Results from meta-analyses demonstrate a variable total-C and LDL-C response to low-CHO and very-low-CHO diets.

A high saturated fatty acid (SFA) content in low-CHO and very-low-CHO diets is a key factor for an increase in LDL-C.

Compared with high-CHO, low-fat (HCLF) diets, low-CHO diets generally decrease TG levels.

Compared with HCLF diets, low-CHO diets generally result in a short-term increase in HDL-C levels, which is typically not maintained for longer durations.

Improvements in TG and HDL-C levels were achieved at low- and moderate-CHO intakes vs very-low-CHO intakes, which may result in better long-term adherence.

Genetic factors have been shown to play a role in the individual variability of LDL-C levels with low-CHO and very-low-CHO diets.

Baseline and follow-up lipid/lipoprotein assessment are essential for individuals following low-CHO and very-low-CHO diets to identify extreme responses.

5. LCD and Glycemic Disorders: Key Points

Low-CHO diets did not reduce FBG or insulin levels more than high-CHO, low-fat (HCLF) diets in clinical trials.

Low-CHO diets result in a greater short-term reduction in HbA1c vs HCLF diets, but there were no differences between diets beyond 1 year.

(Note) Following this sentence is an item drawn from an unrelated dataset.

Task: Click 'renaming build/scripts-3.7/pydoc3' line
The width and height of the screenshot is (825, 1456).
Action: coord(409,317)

Low-CHO diets resulted in a reduction in the use of diabetes medications, and reductions in the use of diabetes medications were achieved at CHO intake levels that do not induce ketosis.

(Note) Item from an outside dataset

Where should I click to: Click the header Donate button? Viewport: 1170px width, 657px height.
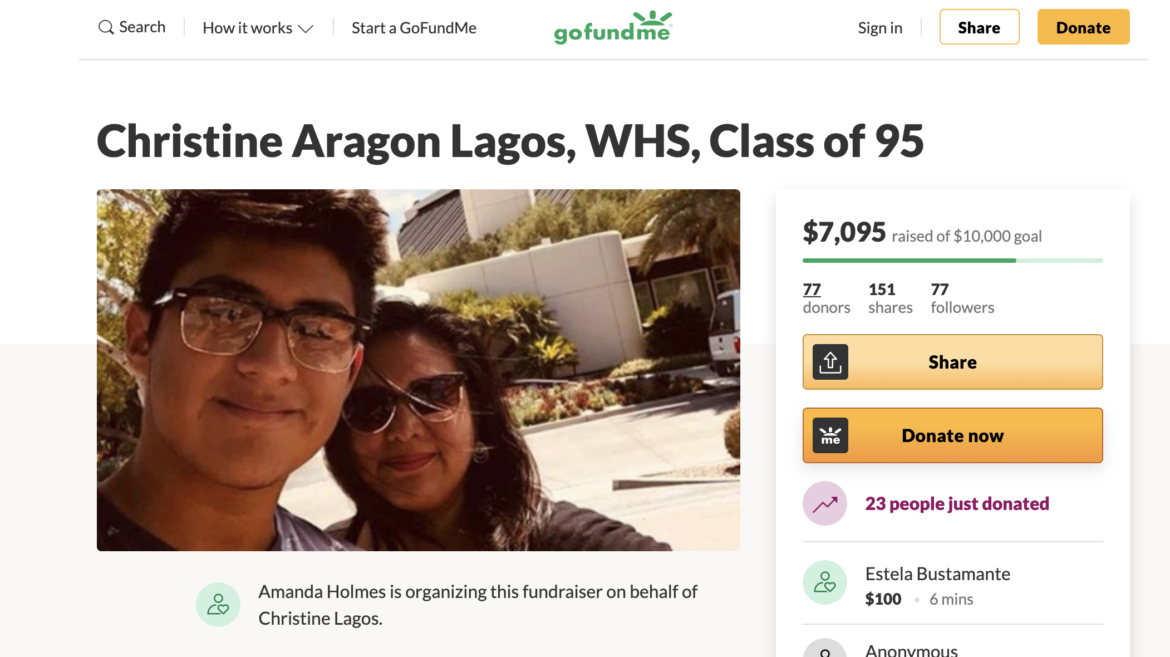(1083, 27)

The Mediterranean dietary pattern produced improvements in TG, HDL-C, and HbA1c levels in individuals with T2D compared with low-CHO diets.

6. LCD and Safety Concerns Including Mortality

Close medical supervision is essential for individuals with ASCVD, risk of atrial fibrillation, or the presence or history of heart failure, kidney disease, or liver disease who choose to follow a very-low-CHO diet/KD.

VLCHF/KDs are contraindicated in patients with a history of hypertriglyceridemia-associated acute pancreatitis, severe hypertriglyceridemia, or inherited causes of severe hypercholesterolemia.

Individuals with T2D should receive medical supervision and cardiometabolic monitoring while on very-low-CHO diets/KDs.

Low-CHO and very-low-CHO diets can lead to hypoglycemia or hypotension and may require adjustment in diabetes or HTN medications.

Patients taking SGLT2 inhibitors should avoid very-low-CHO diets/KDs because of an increased risk of SGLT2 inhibitor–associated ketoacidosis.

More frequent monitoring of vitamin K–dependent anticoagulation therapy may be required with very-low-CHO diets due to the potential change in vitamin K bioavailability and its effect on anticoagulation therapy.

Both low- and high-CHO intake has been associated with a higher risk of mortality in the general population; moderate-CHO intake has been associated with the lowest risk of mortality in the general population.

7. Conclusions on LCD: Key Points

There should be a clinician-patient discussion regarding need for and oversight of low-CHO diets or very-low-CHO diets/KDs before initiation.

Low-CHO and very-low-CHO diets may be an option for a short-term initial weight loss period (2–6 months).

For long-term weight maintenance and cardiovascular health, it is recommended to gradually increase CHO intake. An emphasis should be placed on CHO foods associated with reduced cardiometabolic risk, including vegetables, fruits, whole grains, and legumes.

A comprehensive lifestyle intervention program includes reduced calorie intake, increased physical activity,

and behavior change therapy to facilitate weight loss or maintenance of reduced body weight.